Vacuuming Substrate Questions.

The friendliest place on the web for anyone with an interest in aquariums or fish keeping!
If you have answers, please help by responding to the unanswered posts.

Jim Fritz

Aquarium Advice Newbie
Joined
May 25, 2018
Messages
9
Location
Sun City, CA
I purchased a large bag (enough to cover the whole bottom to and inch or so) of a very fine substrate that contained the bacteria necessary to start a tank. No rinsing I was told. This was early in 2018. I covered that with 3 colors of aquarium gravel. I have never vacuumed the bottom because then it would all mix together and not look as good. Now I know it needs to be siphoned out to remove waste.
Is there a way to keep it looking pretty with the colored gravel on top, and should I remove the fish to buckets of established aquarium water to siphon and clean the bottom or just work around them?
p.s. - I do regular water changes and have had no fish deaths. Please advise. :fish1:
 
I can't tell you exactly what direction to go but I can tell you be careful about doing a deep cleaning of the whole tank with fish in. You could stir up a lot of waste that can release toxic amounts of stuff like ammonia into the tank. It would be wise to do a third or half the tank each day with a nice water change afterwards. Good luck on the cleaning.
 
Actually you don't necessarily have to. Are your water parameters out of wack? Especially nitrates? If everything is fine I'd leave it alone. Waste will break down in the water column and your filters and regular water changes removes it.
 
I purchased a large bag (enough to cover the whole bottom to and inch or so) of a very fine substrate that contained the bacteria necessary to start a tank.
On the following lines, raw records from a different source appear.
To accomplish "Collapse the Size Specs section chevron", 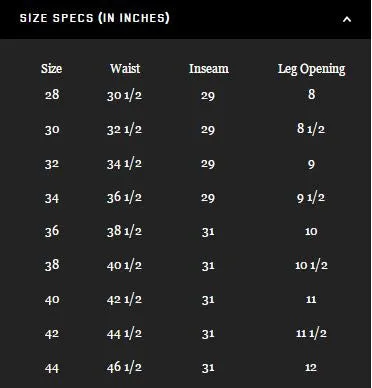I will 347,19.
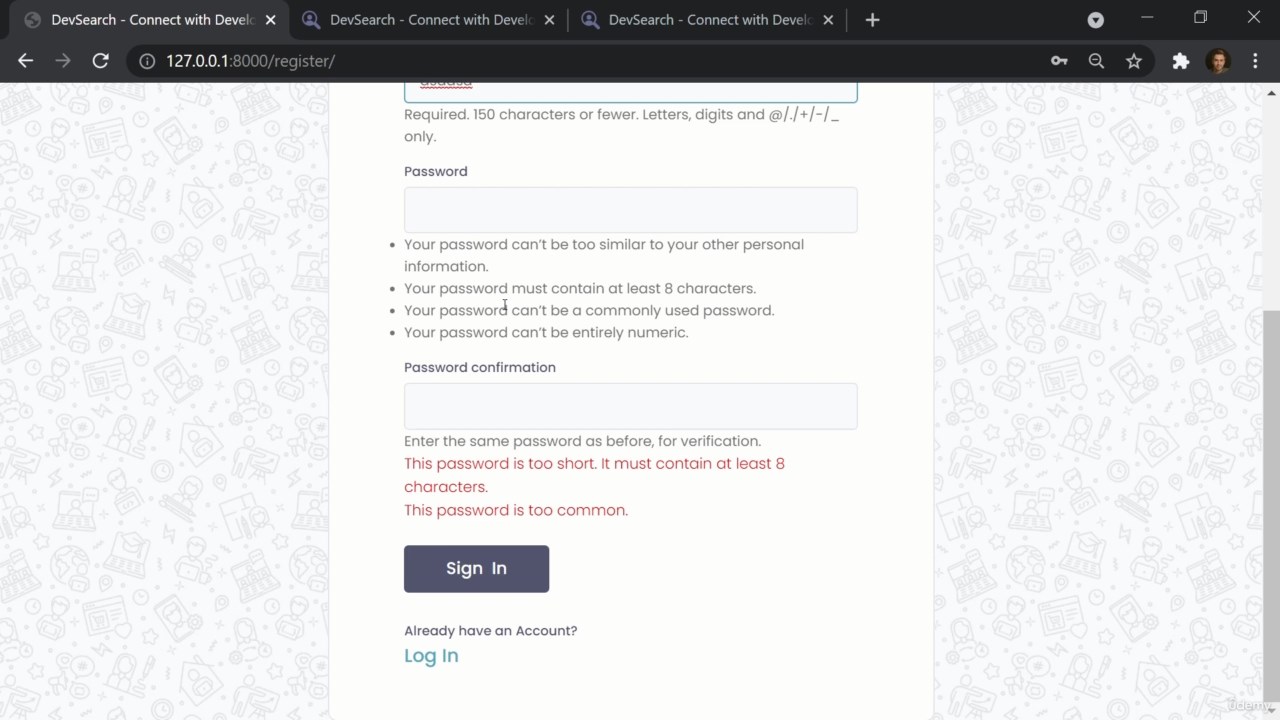
Task: Follow the Log In link
Action: [x=431, y=656]
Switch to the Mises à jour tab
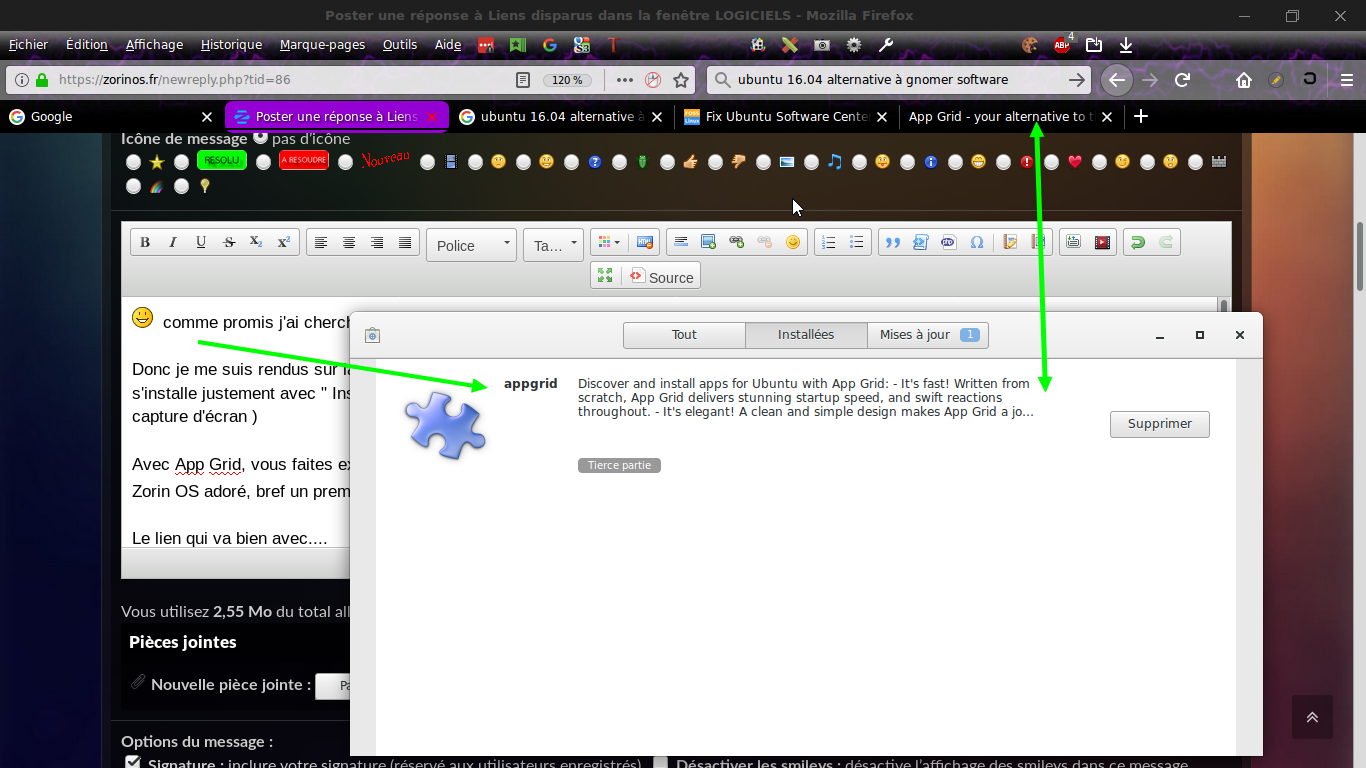 coord(927,335)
No rinsing I was told. This was early in 2018. I covered that with 3 colors of aquarium gravel. I have never vacuumed the bottom because then it would all mix together and not look as good. Now I know it needs to be siphoned out to remove waste.
Is there a way to keep it looking pretty with the colored gravel on top, and should I remove the fish to buckets of established aquarium water to siphon and clean the bottom or just work around them?
p.s. - I do regular water changes and have had no fish deaths. Please advise. :fish1:
Yes for real if your water isn't off then don't touch it. I speak from experience. You can suck away all that beneficial bacteria that seems to be awesome job at breaking things down for you. I wouldn't disturb your gravel. You have capped. Releasing that cap might do you more damage than good. I know a guy that has a 300 tanks, none and I mean none have filters, they are all stocked and he breeds, that's why he has 300 tanks. His fish house is quite, the fish are happy. The tanks are clear and pristine. He is even scaping some tanks with algae, they look like they are out of this world. I would say keep on going the way you are.
 
Hello Jim...

You don't need to vacuum the bottom material. The waste the fish produce easily dissolves in the water as does everything else in the tank. By simply removing most of the tank water and replacing it every few days, you remove whatever has dissolved in it. There's no reason to go to so much effort to keep the water conditions healthy for the fish. Just change the water.

B
 
Perhaps I'll just try a quick vacuuming of the surface of the gravel to remove any debris that isn't down too far.